県内に限らず、もはやシカによる森林や農作物への被害が看過しておけない状況にある。ある程度の数まで増えれば逆に個体数は自然減になるのは間違いないが、その前に山と耕地が荒れ果てるのは必定である。猟師の手で1頭ずつ間引きなどというのは手ぬるいので、一定数を一気に捕獲して駆除するしかないだろう。先の囲いわなはその一つの手でもある。

県北では、日光の足尾周辺から県境を超えてシカが行き来しているのが、捕獲して発信機を付けた個体の行動から明らかになっている。貴重なシラネアオイが食害されている日光白根山周辺や、ミズバショウやニッコウキスゲ、ミツガシワなどが被害にあっている尾瀬周辺も対策は急務だ。夏を彩っていた湿原の花々の被害は、放置しておけば取り返しがつかなくなる。微妙なバランスの上に成り立って形成される自然環境は、一朝一夕に植生回復など見込めない。

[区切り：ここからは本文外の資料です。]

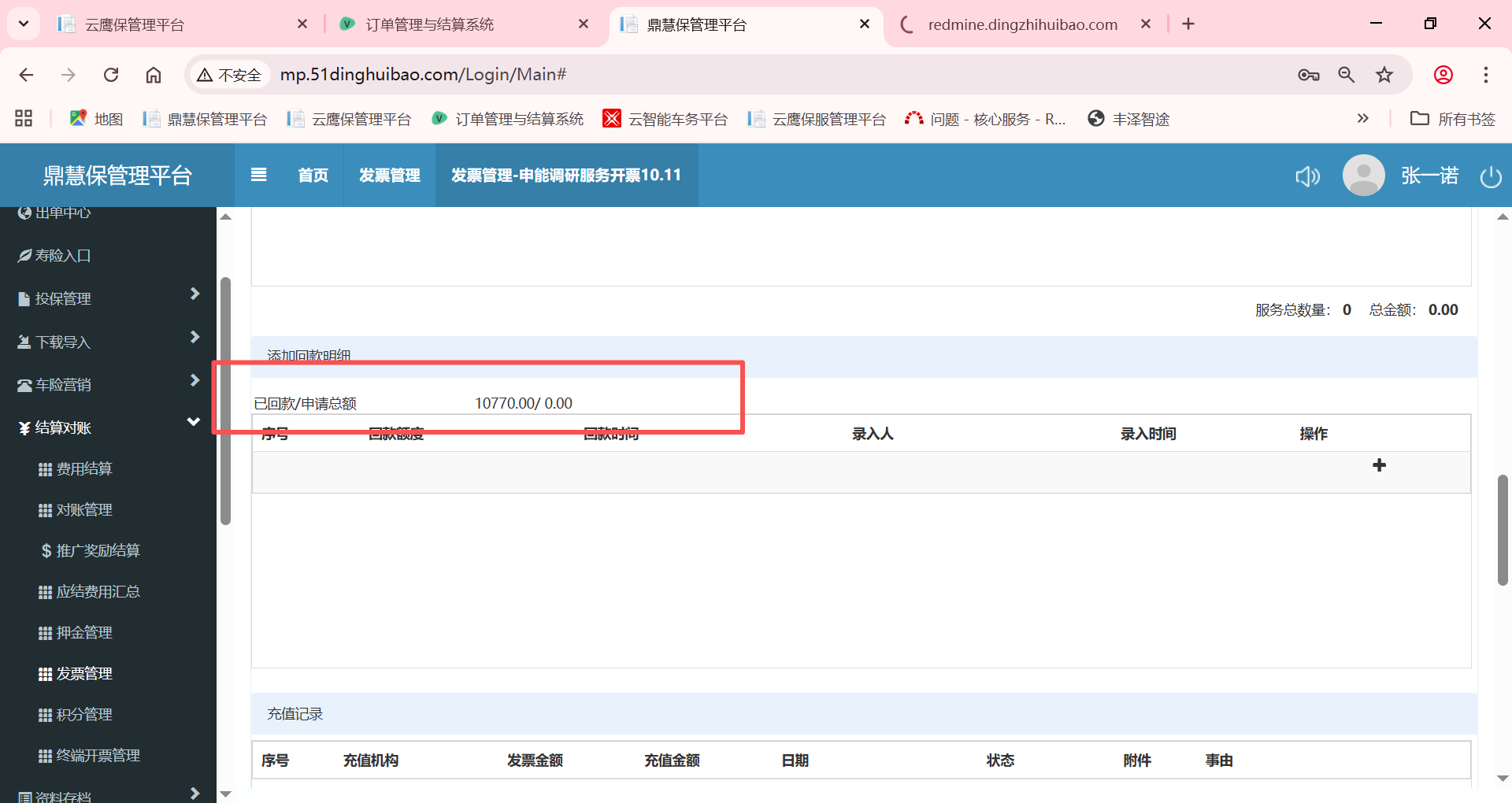1512x803 pixels.
Task: Open 押金管理 in the sidebar
Action: [84, 633]
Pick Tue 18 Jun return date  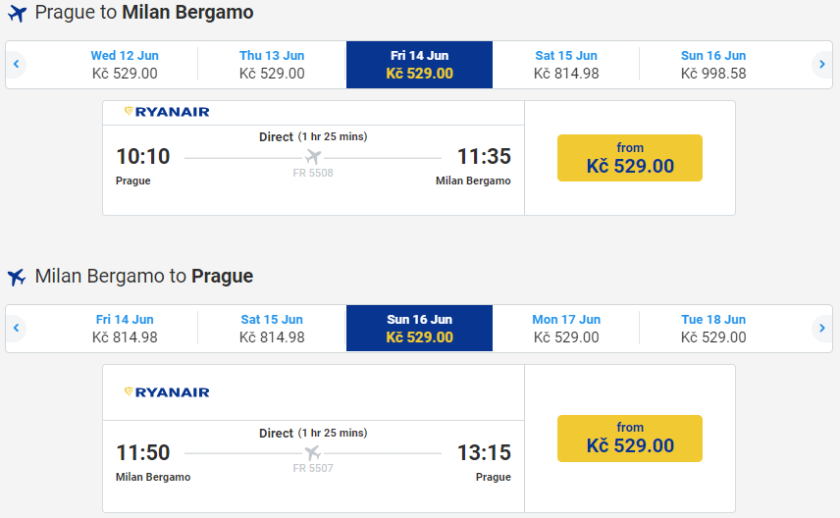pos(713,328)
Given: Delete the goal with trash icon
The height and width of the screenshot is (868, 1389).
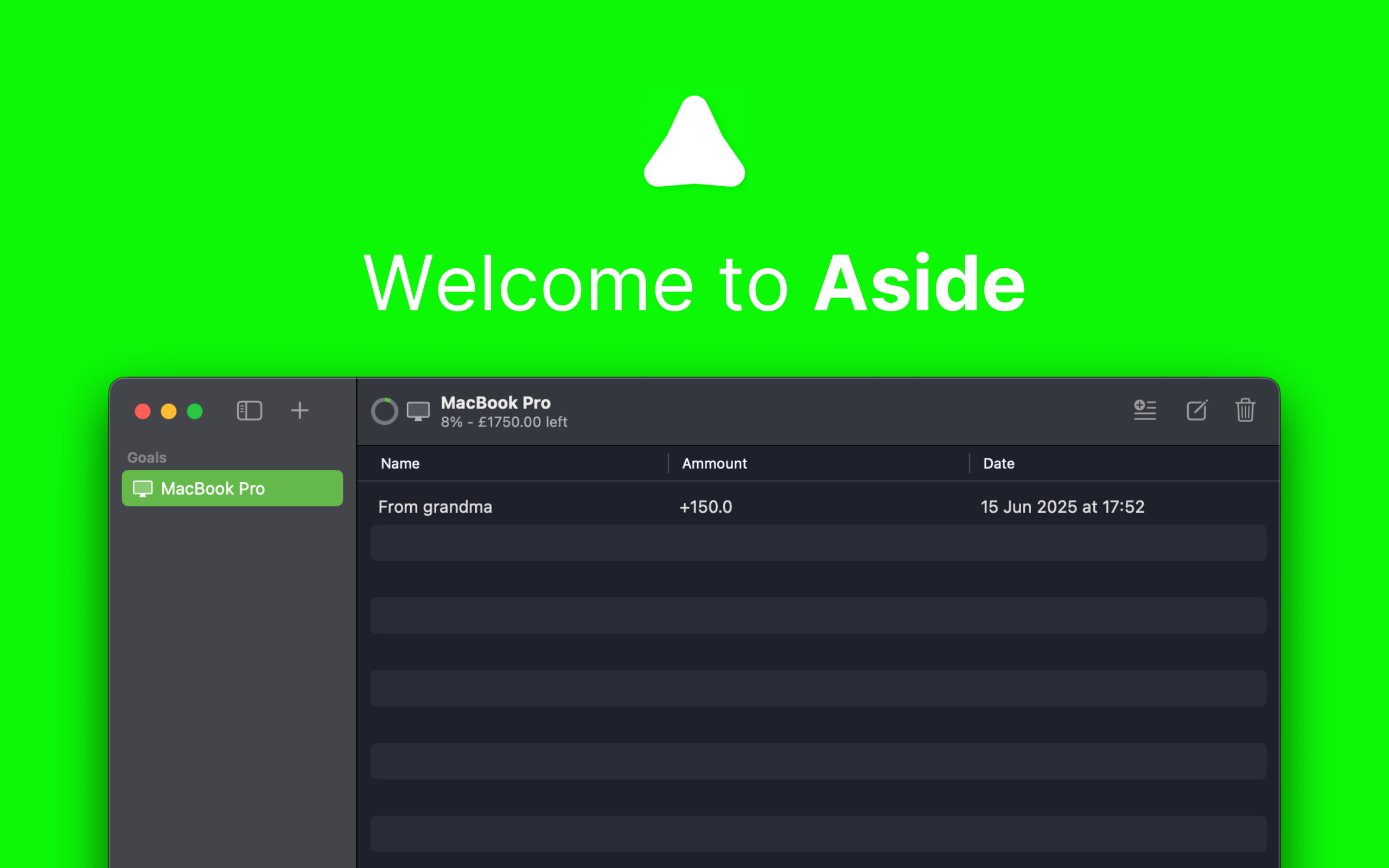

シカを捕食する肉食獣が国内にいない以上、人の手で対処するしかないのが現実だ。北米の例を上げてオオカミを放せなどと寝言を言っている輩もいるが、クマ一匹出るだけで大騒ぎする状況で、集団で行動する大型肉食獣などどうして放せようか。そもそも野生のシカを捕食するなどと誰が保証するのだ。ハブ退治を目的に移入された奄美大島のマングースは、ハブでなくアマミノクロウサギを襲っているではないか。オオカミと野良犬が交雑して人を恐れないハイブリッドが台頭して、新たな鳥獣問題を引き起こすのは目に見えている。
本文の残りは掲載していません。